A conservationist who was on the brink of donating his own land at Wells Gray two years ago believes property accumulated by troubled Land Conservancy of B.C. won't go on the auction block to pay debts.
The Land Conservancy (TLC), a B.C. organization based in Victoria, entered protection of the Canadian Creditors' Arrangement Act.
Its holdings regionally include property beside Wells Gray Park, a 100-hectare ranch at Turtle Valley and three hectares at Avola, the latter donated by Weyerhaeuser in 2003.
The organization worked with Clearwater Valley conservationist Trevor Goward for several years to accept his land into its holdings until the descent into financial problems.
It owes $7.5 million to creditors.
Founded it 1998, TLC has 50 properties in the province in addition to 300 where it has negotiated protective covenants.

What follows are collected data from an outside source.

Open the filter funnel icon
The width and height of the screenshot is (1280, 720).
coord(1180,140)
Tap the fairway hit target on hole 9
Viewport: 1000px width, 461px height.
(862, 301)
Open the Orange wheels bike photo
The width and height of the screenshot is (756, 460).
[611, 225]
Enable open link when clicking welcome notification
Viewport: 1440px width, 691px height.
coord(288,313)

"In the past, TLC has acquired properties without endowment funds to manage them, relying upon donors to provide the funds necessary to manage the properties," the group said in a statement.
"As a result of economic factors, donations did not materialize at historic and anticipated levels, and TLC therefore found it necessary to borrow funds to manage the properties."
Under the federal act, the organization is protected from creditors while it is managed by an outside financial monitor, Vancouver's Wolrige Mahon Ltd.
Upper Clearwater Valley resident Trevor Goward confirmed he was in the throes of a deal two years ago to donate his four-hectare property beside Wells Gray Park.
"When I was about to make the donation, they advised against it," Goward said. "They were aware of what was coming. I'm grateful to them under the circumstances."
The land was intended to form a land bridge between two arms of Wells Gray Park, part of what Goward said is needed for wildlife protection.
His neighbours, the Kurta family, completed their deal before The Land Conservancy ran into problems.
Residents also embarked on a fundraising drive through TLC that collected $133,000 to acquire other property. That money is now held by the Kamloops Foundation.
Goward said the goal of creating the corridor across private lands continues and has been boosted lately by Thompson Rivers University's new wilderness centre.
Goward credited the organization with protecting land across B.C. in the absence of government action. He said he does not fear donated properties could be put up for sale.
"If that happened it would be virtually the end of the whole movement."
Nature Conservancy of Canada, another conservation group, has holdings in Lac du Bois. It is not connected to TLC.